Althea truly was an unstoppable force. The wicked smile that glowed across her face told stories of just how desperate she had been to do this. Like a bird finally released from an iron cage, she was free to unleash her magic and send a message to those who opposed her.
My distraction in the raging inferno meant a Hunter got too close to me. A blast of air sliced the side of my face as she swept a blade down toward me. I side-stepped, gasping at the sudden presence. I slipped across the ice-slick ground and lost my footing. If I hadn’t, the blade would have found itself buried in the soft skin where my neck met my shoulder.
Duncan must’ve heard my sharp intake of breath. Such a small sound beneath the thundering of death and chaos, but he heard it, because he was on me in seconds, parting from the darkness with his long sword swinging with precise aim.
Unlike the Hunter, Duncan didn’t miss his target.
Her head tumbled from her shoulders, dark blood spurting skyward from severed veins. There was so much blood. It spilled and flowed as though Duncan had opened a river and let it flood across her corpse. She stood, animated, before crumpling to the ground where her body joined the others that had fallen to our attack.
“Did she hurt you?” he asked, jade eyes wide with terror. I felt them search every inch of me for a sign that the Hunter had touched me.

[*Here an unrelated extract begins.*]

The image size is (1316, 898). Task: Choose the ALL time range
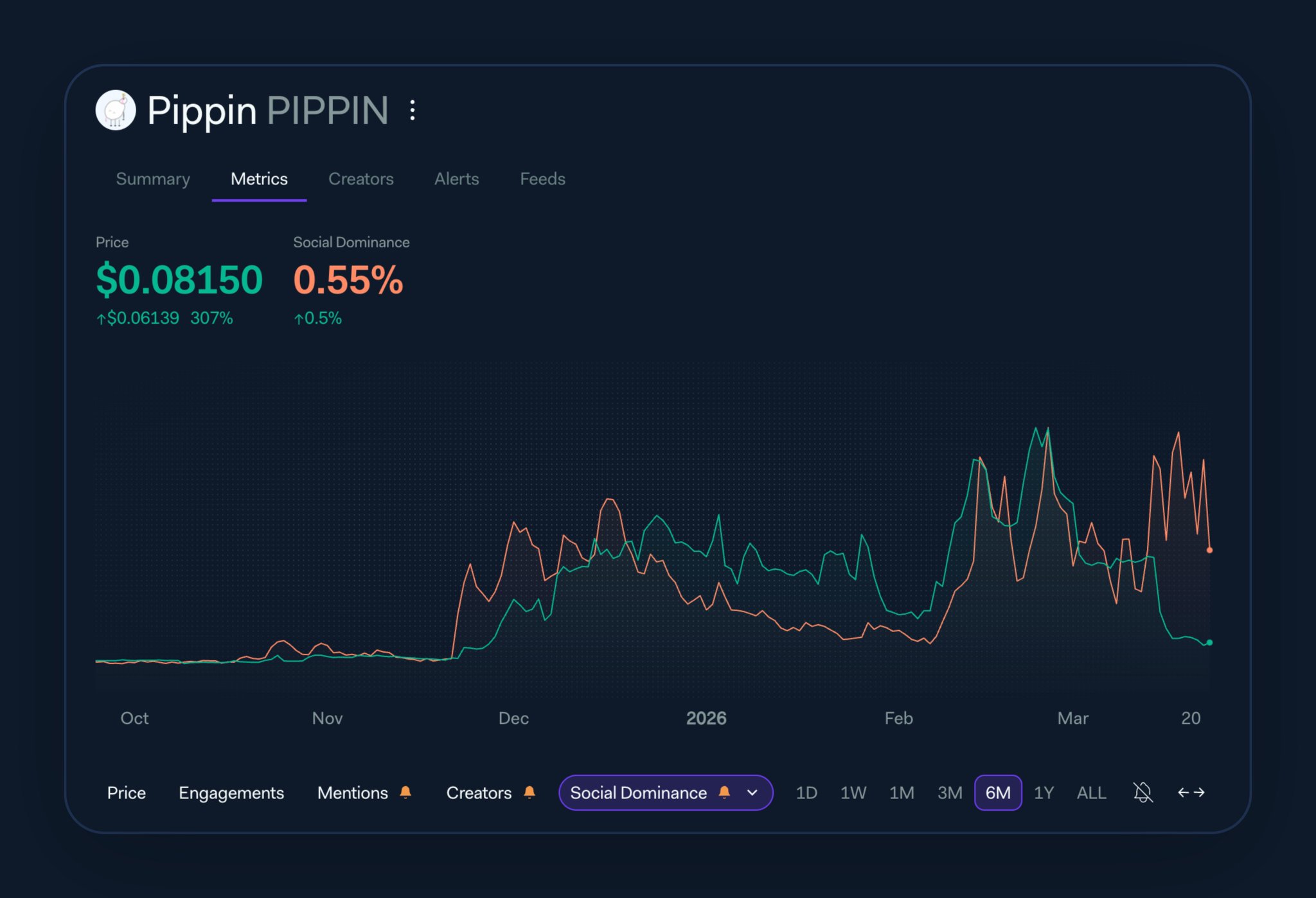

I shook my head, unable to form words, as Duncan’s frantic worry mutated into a wild fury. My stomach jolted just watching him as his mind sped through the different circumstances in which those last moments could have ended.
“Good,” Duncan exhaled, face pale. Then I noticed the droplets of blood that trailed down his face like rain. There was no knowing if it was his or that of the woman he had felled. “Stay together now. I don’t want you straying too far from me again.”
I raised my chin, ice crackling around my fingers and tracing my wrist like the bracelet that Duncan wore to keep his new power contained. “It was a moment of distraction. Not weakness. Let the bodies behind me be the proof that I do not need someone to fight for me.”
“I fight for you because I care that you live, not because I don’t think you are capable.”
Another Hunter had appeared like a phantom beyond Duncan’s shoulder. He had not noticed, succumbing to the same distraction that had almost cost me my life. Before the blood-covered dagger could plunge into his back, I threw myself into Duncan’s unexpecting arms, shot my hand out over his shoulder and took the Hunter by the chin.
“He,” I hissed through gritted teeth, “is mine.”